== Segment start ==
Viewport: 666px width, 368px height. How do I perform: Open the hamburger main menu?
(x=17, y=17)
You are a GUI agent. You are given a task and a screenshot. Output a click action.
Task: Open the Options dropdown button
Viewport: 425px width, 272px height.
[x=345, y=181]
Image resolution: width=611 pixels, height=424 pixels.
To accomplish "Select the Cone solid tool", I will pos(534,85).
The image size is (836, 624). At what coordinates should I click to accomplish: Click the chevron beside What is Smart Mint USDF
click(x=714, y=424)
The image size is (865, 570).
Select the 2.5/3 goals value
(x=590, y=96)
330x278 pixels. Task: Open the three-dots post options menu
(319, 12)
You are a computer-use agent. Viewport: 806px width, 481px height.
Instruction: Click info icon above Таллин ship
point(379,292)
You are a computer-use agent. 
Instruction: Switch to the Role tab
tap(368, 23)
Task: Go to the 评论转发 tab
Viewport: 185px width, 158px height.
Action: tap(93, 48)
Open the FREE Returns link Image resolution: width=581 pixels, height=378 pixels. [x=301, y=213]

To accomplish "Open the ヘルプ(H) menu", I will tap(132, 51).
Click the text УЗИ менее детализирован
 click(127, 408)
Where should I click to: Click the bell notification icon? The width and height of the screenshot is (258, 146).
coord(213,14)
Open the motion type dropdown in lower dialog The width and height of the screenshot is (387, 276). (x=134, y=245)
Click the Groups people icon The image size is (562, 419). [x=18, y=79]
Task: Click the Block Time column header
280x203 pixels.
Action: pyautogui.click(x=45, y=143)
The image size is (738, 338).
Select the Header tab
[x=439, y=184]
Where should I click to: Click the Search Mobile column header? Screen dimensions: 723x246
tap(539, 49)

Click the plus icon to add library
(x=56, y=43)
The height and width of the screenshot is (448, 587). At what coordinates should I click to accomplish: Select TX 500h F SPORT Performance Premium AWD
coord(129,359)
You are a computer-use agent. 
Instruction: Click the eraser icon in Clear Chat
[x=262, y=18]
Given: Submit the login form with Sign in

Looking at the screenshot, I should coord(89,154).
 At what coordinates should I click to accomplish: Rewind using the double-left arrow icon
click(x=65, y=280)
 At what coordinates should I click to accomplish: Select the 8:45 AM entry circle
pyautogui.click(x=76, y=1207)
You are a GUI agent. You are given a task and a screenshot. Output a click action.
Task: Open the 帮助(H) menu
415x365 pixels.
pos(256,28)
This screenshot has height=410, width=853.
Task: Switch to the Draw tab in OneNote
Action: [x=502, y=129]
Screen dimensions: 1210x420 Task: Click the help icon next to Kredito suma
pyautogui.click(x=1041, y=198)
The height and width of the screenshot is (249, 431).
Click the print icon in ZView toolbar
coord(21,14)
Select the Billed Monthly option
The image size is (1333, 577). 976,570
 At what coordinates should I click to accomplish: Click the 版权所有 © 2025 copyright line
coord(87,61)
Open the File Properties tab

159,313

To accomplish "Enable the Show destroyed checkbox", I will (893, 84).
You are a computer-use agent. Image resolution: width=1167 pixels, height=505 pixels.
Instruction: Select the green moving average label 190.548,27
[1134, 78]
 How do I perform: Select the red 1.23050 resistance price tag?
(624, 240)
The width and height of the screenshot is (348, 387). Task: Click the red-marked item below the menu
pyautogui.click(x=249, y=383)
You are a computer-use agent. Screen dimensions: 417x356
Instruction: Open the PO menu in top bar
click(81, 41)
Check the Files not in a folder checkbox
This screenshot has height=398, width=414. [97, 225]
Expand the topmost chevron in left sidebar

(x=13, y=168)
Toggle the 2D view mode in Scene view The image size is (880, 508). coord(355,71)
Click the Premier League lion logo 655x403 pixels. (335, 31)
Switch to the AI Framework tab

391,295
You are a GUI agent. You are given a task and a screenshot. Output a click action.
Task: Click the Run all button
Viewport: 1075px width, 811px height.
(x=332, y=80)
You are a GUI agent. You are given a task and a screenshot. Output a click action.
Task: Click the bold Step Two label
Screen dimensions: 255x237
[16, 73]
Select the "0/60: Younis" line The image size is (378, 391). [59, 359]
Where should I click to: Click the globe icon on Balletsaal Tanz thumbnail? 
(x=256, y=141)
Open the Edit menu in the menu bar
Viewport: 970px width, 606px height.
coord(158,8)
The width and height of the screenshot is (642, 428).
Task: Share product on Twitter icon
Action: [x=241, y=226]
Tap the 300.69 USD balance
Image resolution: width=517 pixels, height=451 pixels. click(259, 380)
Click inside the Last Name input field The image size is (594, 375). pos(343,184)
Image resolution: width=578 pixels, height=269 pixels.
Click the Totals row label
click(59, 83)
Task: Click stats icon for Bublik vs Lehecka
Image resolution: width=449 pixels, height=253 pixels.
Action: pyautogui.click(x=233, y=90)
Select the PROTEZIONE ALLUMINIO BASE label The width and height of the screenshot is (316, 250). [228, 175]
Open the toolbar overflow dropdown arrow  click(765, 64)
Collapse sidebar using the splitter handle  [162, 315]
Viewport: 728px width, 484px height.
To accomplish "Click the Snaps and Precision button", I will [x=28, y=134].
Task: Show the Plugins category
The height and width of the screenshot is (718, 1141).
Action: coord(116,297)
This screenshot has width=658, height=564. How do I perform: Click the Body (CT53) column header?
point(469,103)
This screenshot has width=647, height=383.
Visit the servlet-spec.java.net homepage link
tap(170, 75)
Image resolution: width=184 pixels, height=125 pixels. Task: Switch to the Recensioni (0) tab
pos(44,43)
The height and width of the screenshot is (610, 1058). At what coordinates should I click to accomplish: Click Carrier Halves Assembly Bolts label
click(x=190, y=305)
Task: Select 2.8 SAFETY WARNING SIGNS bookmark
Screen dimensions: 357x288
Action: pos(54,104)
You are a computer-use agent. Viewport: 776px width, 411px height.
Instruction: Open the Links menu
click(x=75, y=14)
== Segment end ==
*DIRECTIONS*. Select all lines with the word "dropdown" from the entries above.

*ANSWER AREA*.
Task: Open the Options dropdown button
Open the motion type dropdown in lower dialog The width and height of the screenshot is (387, 276). (x=134, y=245)
Open the toolbar overflow dropdown arrow  click(765, 64)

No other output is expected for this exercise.